Roger Taylor: 8 interesting facts about the Queen drummer
20 July 2018, 15:52 | Updated: 24 July 2018, 15:53
It's relatively rare for a drummer to become something of a household name, but Roger Taylor managed it.
What Queen songs did Roger Taylor write?
Roger Taylor wrote many of Queen's hits, including:
- Radio Ga Ga
- A Kind of Magic
- Heaven for Everyone
- The Invisible Man
- These Are the Days of Our Lives
How many solo albums has Roger Taylor released?
Roger Taylor has released five solo albums from 1981 to 2013. His most recent was 2013's Fun on Earth.
His biggest solo hit was 1994's 'Nazis', which reached number 22 in the UK.
He has also been a member of The Cross, who released three albums from 1988 to 1991.
Who is playing Roger Taylor in Bohemian Rhapsody?
Hardy is best known for playing Peter Beale in EastEnders, and has also had film roles including X-Men: Apocalypse.

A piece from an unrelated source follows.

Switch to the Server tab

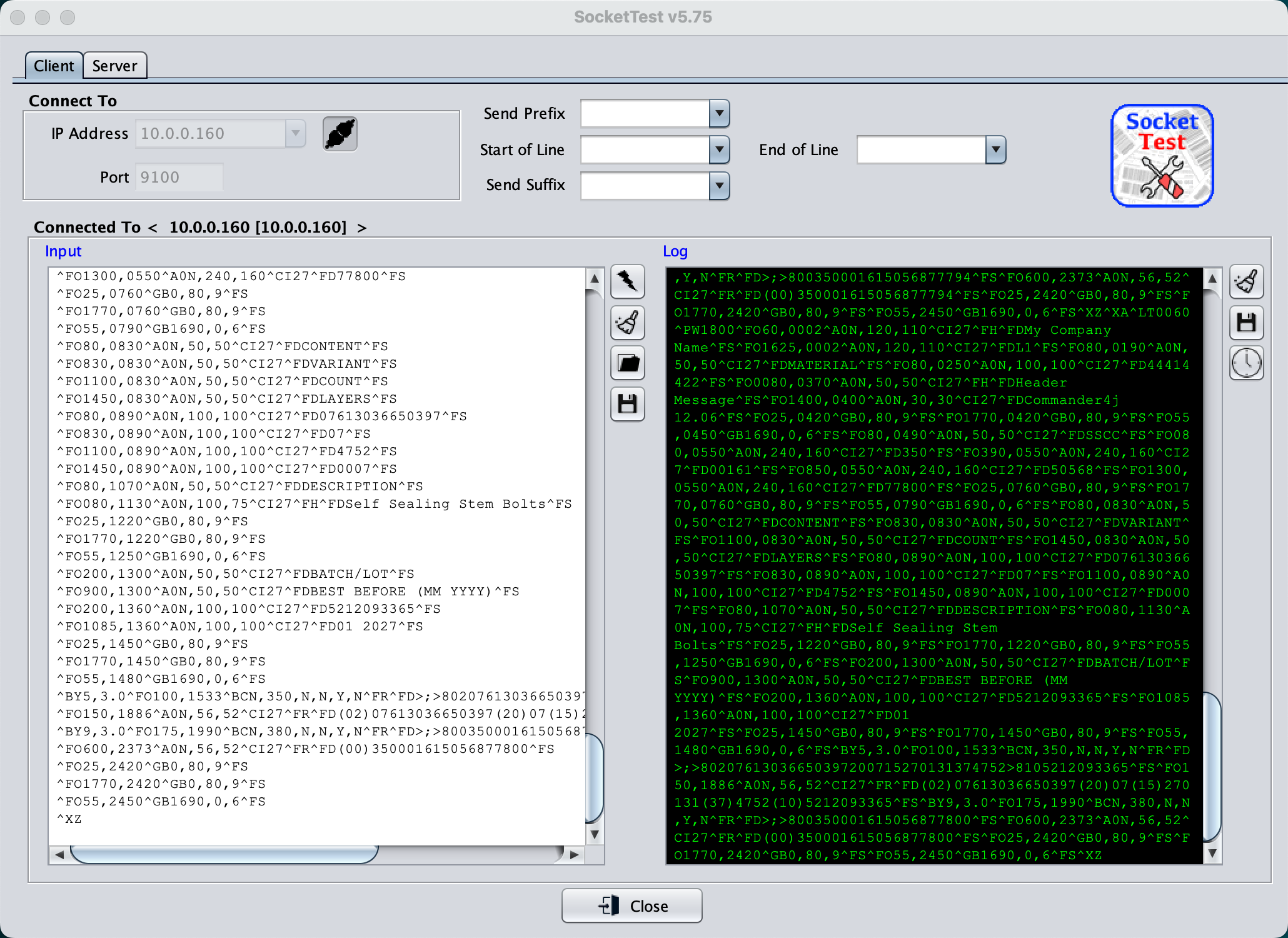click(114, 66)
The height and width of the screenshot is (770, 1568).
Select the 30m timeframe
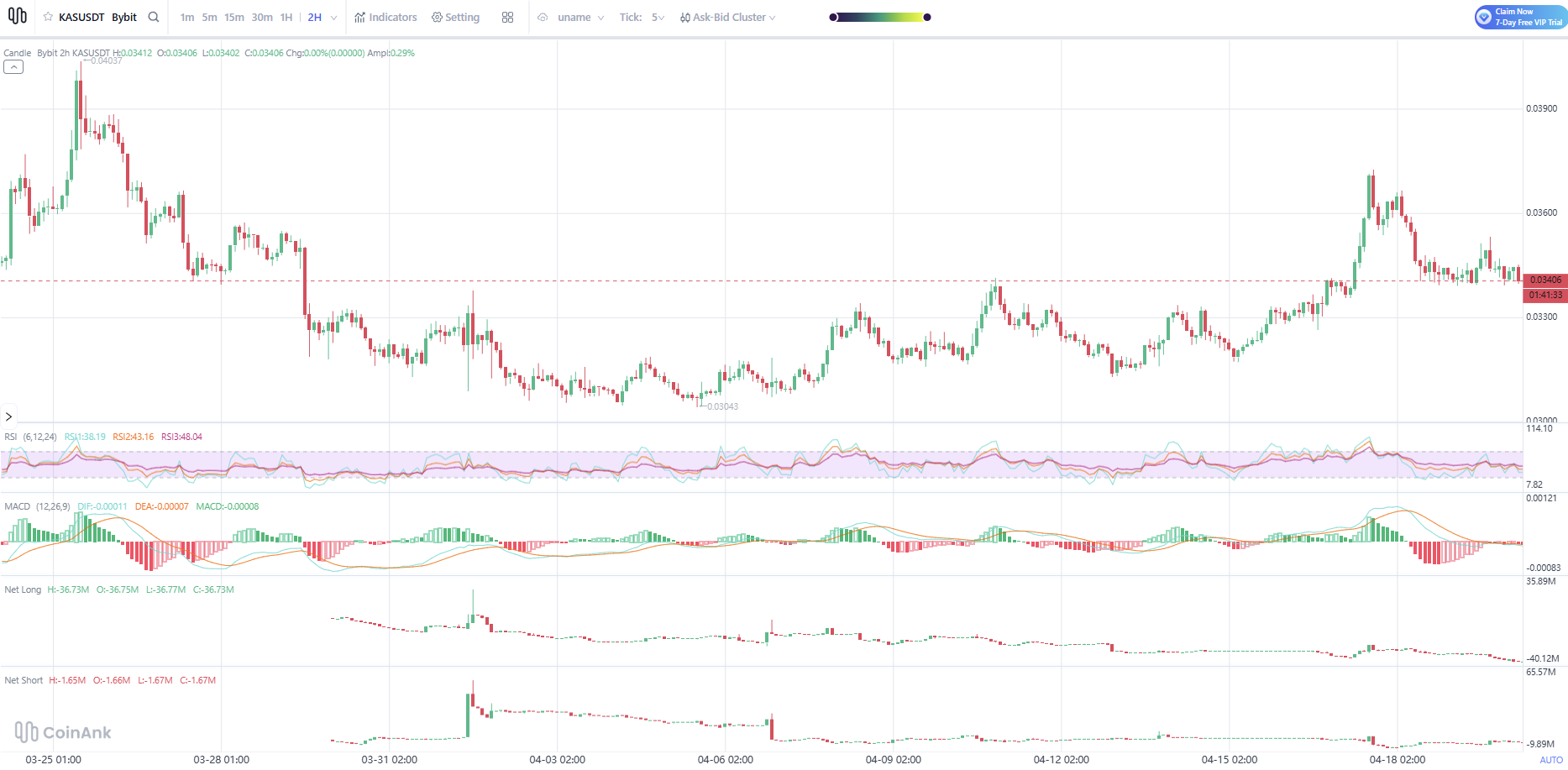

Who is Roger Taylor's wife?
In 1977, Roger Taylor began dating Dominique Beyrand. Despite their relationship breaking down by 1988, they decided to marry in order to protect their children's interests in the future.
Roger Taylor remarried in 2010, to his partner of six years Sarina Potgieter (above).
How many children does Roger Taylor have?
With his first wife, Taylor has two children: Felix Luther and Rory Eleanor.
While married, he began seeing Debbie Leng (who can be seen in Queen's 'Breakthru' video), and they had three children: Rufus Tiger (a drummer for The Darkness and a touring musician for Queen + Adam Lambert), Tiger Lily and Lola Daisy May.
How old is Roger Taylor?
Roger Taylor was born on July 26, 1949.
He celebrates his 69th birthday in 2018.
What is Roger Taylor's net worth?
According to The Sunday Times Rich List, Roger Taylor was worth £80 million ($127 million) as of 2011.
What's the deal with the stamps?
In 1999, Roger Taylor became the first living person, other than members of the British Royal Family, to appear on a Royal Mail stamp, as he was seen behind Freddie Mercury as part of a 'Great Britons' issue.
This caused controversy at the time, as it was a rule that the only living people allowed to appear on British stamps could be members of the Royal Family.